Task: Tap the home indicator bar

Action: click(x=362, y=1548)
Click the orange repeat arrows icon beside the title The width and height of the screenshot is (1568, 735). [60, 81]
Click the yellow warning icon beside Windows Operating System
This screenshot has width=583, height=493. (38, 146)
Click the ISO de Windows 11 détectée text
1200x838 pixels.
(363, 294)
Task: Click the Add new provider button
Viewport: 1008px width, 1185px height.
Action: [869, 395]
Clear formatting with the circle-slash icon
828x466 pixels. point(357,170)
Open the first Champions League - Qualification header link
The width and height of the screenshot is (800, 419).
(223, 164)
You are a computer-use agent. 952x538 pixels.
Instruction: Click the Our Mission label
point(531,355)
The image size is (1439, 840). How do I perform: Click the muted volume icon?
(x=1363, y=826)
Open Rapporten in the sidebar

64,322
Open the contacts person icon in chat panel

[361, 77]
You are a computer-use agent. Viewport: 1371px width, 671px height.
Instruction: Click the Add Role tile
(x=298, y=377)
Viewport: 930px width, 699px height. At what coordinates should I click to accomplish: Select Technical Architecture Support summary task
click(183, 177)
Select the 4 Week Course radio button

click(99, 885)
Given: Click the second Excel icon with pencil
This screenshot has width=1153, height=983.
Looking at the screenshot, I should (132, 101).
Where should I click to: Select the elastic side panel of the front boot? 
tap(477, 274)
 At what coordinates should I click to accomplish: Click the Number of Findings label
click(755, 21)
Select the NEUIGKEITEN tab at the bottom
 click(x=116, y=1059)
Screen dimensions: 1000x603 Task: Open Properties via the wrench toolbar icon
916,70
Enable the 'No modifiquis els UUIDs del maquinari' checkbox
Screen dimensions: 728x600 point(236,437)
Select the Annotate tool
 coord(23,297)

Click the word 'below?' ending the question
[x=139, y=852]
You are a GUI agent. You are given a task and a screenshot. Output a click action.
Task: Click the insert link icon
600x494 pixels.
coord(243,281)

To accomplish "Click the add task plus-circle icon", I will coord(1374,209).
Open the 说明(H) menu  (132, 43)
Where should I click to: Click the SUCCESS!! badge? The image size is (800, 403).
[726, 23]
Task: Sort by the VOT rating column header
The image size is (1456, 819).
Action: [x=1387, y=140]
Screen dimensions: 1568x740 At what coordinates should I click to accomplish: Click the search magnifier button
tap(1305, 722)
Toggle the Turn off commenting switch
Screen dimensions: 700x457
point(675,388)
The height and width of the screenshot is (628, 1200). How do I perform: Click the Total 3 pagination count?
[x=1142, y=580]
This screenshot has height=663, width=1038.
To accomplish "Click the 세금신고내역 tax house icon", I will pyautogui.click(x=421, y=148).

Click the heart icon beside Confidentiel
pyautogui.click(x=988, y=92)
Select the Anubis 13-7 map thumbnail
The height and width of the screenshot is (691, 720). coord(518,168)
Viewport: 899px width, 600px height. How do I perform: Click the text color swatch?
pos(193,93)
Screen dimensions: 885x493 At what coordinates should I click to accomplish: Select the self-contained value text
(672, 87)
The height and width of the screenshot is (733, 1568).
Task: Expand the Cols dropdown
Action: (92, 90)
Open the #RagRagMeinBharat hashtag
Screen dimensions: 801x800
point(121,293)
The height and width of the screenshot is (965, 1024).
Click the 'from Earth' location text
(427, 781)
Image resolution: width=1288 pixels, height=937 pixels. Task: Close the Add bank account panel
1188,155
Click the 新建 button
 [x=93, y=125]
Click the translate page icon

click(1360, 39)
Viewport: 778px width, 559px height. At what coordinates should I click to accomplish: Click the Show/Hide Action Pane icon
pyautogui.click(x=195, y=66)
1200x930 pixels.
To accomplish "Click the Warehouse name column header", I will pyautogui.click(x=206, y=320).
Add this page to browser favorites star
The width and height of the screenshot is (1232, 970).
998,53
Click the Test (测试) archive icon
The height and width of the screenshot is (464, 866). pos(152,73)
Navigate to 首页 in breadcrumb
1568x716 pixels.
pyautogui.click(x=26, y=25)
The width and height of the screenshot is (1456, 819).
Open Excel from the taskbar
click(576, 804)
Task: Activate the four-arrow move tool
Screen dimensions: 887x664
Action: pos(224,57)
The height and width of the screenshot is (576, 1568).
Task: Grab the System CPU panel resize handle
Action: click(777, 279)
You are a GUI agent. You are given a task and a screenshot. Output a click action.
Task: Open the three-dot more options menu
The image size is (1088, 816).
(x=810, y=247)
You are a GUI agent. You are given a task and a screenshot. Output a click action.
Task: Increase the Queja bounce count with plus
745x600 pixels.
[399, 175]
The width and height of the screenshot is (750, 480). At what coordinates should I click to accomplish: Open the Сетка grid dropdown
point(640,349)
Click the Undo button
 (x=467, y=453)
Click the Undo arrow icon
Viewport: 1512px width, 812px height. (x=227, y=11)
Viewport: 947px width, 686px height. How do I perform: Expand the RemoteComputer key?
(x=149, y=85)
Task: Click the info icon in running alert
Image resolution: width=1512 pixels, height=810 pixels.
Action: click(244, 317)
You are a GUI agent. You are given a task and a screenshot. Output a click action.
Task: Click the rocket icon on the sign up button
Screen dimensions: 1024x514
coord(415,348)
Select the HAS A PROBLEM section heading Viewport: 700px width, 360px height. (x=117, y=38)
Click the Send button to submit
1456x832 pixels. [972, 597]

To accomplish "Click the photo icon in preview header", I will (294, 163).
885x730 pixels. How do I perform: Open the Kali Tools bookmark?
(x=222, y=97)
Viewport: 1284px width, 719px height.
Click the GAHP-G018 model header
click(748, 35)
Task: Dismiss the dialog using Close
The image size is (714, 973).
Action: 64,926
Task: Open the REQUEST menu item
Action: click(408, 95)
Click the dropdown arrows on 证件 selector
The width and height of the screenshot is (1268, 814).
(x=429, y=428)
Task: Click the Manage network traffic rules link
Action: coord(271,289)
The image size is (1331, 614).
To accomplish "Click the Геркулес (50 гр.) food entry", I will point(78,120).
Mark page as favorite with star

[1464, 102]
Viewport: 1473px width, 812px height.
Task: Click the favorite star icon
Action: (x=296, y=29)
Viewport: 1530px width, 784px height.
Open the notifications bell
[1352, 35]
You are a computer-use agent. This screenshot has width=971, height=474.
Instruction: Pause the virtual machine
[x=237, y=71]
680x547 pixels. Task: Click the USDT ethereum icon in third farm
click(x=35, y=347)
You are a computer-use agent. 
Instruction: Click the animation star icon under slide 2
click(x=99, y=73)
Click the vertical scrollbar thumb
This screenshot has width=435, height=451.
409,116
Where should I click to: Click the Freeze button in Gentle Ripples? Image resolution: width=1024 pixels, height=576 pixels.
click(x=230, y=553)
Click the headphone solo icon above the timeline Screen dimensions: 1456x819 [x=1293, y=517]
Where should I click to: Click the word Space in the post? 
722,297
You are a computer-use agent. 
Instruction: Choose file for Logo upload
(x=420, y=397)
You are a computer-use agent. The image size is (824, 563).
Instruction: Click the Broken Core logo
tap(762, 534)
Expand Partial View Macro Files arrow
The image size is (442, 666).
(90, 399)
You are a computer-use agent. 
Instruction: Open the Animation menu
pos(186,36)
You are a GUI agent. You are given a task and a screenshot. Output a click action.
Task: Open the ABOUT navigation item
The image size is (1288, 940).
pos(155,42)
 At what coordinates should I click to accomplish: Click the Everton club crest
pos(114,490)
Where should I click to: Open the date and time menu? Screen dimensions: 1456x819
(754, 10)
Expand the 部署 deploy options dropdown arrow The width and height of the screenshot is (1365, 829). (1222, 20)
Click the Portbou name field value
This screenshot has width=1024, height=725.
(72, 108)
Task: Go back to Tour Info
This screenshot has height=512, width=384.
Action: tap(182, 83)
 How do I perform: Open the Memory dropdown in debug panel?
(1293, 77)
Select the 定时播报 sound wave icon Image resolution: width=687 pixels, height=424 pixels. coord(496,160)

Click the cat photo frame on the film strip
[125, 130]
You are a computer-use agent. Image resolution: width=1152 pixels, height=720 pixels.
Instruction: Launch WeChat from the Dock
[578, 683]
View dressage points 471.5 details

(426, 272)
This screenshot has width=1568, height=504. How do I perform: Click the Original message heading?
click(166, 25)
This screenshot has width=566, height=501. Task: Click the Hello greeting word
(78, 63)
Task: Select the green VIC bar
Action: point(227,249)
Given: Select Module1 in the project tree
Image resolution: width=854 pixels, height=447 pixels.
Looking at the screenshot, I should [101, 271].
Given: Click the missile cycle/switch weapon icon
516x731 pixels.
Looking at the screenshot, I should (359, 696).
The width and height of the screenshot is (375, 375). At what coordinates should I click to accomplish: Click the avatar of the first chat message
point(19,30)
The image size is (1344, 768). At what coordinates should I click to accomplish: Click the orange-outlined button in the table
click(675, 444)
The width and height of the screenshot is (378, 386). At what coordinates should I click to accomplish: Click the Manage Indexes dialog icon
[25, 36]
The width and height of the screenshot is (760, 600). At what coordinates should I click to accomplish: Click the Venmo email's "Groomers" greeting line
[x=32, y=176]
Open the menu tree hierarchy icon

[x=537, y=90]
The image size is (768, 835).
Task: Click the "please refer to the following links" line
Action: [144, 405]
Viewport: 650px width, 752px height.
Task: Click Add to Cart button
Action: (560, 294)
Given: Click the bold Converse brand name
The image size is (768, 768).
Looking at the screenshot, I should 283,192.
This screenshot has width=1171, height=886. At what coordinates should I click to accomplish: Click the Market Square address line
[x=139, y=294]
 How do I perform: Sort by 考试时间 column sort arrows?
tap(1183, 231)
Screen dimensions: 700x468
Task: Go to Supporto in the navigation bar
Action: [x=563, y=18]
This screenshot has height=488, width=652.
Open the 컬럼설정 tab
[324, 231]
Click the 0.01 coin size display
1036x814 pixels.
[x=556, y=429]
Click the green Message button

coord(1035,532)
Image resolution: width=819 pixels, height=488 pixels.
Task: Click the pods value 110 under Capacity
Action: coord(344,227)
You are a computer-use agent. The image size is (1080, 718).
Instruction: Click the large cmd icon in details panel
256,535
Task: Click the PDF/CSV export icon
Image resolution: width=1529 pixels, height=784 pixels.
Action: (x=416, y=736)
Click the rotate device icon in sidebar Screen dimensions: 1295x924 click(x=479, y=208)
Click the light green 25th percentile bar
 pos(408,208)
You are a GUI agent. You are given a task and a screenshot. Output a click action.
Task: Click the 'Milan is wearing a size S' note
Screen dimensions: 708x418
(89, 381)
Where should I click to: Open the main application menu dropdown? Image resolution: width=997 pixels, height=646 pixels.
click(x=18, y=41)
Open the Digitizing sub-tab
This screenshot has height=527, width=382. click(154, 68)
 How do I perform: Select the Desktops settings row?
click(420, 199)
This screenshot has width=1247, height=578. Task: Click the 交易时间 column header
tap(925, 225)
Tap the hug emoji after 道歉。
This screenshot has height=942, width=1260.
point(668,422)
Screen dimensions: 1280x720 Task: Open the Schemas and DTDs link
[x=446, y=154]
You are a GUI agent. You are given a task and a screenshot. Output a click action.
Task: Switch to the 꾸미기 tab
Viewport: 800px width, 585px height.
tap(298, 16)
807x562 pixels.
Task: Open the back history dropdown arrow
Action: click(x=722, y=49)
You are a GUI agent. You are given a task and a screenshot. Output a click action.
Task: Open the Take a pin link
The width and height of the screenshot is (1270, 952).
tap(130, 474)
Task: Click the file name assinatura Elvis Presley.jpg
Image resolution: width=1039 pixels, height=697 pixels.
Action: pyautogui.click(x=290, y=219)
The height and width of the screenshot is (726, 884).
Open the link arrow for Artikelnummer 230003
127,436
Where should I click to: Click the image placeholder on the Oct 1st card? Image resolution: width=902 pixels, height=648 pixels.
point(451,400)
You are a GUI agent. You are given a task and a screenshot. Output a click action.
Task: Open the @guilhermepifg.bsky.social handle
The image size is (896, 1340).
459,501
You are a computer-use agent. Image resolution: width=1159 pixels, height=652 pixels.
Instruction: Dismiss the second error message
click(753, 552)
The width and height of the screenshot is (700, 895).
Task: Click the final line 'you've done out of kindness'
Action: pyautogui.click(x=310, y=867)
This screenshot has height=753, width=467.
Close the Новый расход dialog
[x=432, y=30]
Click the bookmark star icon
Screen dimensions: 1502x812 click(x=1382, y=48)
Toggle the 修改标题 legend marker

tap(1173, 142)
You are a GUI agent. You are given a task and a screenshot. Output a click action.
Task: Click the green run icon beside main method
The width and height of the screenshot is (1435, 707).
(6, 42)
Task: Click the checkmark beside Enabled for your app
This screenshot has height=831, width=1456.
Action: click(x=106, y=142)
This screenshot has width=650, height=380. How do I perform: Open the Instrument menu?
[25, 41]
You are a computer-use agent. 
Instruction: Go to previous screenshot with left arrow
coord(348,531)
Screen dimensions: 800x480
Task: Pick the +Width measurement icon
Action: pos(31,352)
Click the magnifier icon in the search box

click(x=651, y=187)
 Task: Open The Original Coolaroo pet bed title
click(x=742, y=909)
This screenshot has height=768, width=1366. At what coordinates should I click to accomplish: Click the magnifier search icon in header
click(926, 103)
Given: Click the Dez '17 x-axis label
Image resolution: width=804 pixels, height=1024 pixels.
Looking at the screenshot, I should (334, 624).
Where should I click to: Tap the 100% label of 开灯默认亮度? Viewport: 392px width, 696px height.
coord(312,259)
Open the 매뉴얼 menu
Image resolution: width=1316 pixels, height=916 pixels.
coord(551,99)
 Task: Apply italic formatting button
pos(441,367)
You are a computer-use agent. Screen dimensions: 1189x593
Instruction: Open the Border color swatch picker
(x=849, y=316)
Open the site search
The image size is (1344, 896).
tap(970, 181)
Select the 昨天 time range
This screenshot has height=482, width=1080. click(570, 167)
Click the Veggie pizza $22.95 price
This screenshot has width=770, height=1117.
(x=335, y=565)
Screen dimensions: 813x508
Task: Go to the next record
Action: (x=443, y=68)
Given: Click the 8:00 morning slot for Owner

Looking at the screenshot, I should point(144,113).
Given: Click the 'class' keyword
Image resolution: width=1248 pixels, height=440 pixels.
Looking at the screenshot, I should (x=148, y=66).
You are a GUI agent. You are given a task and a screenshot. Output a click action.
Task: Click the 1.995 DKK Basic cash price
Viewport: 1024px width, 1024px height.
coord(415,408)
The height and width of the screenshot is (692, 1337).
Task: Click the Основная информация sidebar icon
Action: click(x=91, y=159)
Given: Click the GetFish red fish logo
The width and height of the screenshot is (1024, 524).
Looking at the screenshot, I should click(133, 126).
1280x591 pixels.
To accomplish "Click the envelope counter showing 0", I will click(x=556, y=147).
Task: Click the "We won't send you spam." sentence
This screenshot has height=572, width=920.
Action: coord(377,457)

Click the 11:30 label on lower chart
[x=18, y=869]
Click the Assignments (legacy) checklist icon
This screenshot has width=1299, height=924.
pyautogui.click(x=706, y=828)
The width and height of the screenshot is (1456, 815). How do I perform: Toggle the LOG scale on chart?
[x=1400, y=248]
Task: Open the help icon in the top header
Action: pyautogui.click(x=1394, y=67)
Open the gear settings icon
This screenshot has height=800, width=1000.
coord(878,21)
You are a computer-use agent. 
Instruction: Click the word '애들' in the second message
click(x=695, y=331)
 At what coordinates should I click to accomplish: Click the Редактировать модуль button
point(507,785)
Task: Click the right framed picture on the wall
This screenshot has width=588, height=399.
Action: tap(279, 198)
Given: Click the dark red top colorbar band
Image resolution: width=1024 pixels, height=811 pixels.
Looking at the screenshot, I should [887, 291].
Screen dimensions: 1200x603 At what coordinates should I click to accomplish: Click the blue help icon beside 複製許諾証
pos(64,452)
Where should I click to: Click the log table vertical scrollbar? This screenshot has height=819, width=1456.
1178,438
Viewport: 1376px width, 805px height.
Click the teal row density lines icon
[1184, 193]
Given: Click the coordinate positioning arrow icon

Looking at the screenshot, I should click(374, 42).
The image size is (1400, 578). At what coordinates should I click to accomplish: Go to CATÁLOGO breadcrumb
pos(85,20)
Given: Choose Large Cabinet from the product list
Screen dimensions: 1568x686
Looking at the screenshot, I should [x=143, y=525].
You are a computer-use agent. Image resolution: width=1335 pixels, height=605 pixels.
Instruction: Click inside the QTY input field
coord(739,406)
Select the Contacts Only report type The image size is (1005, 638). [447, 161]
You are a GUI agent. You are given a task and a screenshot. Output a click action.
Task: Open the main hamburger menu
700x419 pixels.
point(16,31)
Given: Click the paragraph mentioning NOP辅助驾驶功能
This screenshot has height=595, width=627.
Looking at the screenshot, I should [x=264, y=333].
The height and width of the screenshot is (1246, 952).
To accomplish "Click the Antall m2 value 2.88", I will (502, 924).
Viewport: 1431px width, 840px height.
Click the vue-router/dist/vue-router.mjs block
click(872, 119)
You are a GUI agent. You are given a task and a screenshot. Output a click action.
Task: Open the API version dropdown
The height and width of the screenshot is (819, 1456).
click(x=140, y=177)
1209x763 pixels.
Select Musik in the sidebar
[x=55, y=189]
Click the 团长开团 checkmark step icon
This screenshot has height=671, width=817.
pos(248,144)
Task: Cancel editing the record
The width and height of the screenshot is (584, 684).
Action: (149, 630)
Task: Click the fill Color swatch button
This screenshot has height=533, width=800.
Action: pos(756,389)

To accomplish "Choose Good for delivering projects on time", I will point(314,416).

= = = = = = =

* [Stated task] Retype the rows between the line holding "You are a computer-use agent. 952x538 pixels." and the line holding "Open the 说明(H)", inclusive.

* [Worked answer]
You are a computer-use agent. 952x538 pixels.
Instruction: Click the Our Mission label
point(531,355)
The image size is (1439, 840). How do I perform: Click the muted volume icon?
(x=1363, y=826)
Open Rapporten in the sidebar

64,322
Open the contacts person icon in chat panel

[361, 77]
You are a computer-use agent. Viewport: 1371px width, 671px height.
Instruction: Click the Add Role tile
(x=298, y=377)
Viewport: 930px width, 699px height. At what coordinates should I click to accomplish: Select Technical Architecture Support summary task
click(183, 177)
Select the 4 Week Course radio button

click(99, 885)
Given: Click the second Excel icon with pencil
This screenshot has width=1153, height=983.
Looking at the screenshot, I should (132, 101).
Where should I click to: Select the elastic side panel of the front boot? 
tap(477, 274)
 At what coordinates should I click to accomplish: Click the Number of Findings label
click(755, 21)
Select the NEUIGKEITEN tab at the bottom
 click(x=116, y=1059)
Screen dimensions: 1000x603 Task: Open Properties via the wrench toolbar icon
916,70
Enable the 'No modifiquis els UUIDs del maquinari' checkbox
Screen dimensions: 728x600 point(236,437)
Select the Annotate tool
 coord(23,297)

Click the word 'below?' ending the question
[x=139, y=852]
You are a GUI agent. You are given a task and a screenshot. Output a click action.
Task: Click the insert link icon
600x494 pixels.
coord(243,281)

To accomplish "Click the add task plus-circle icon", I will coord(1374,209).
Open the 说明(H) menu  (132, 43)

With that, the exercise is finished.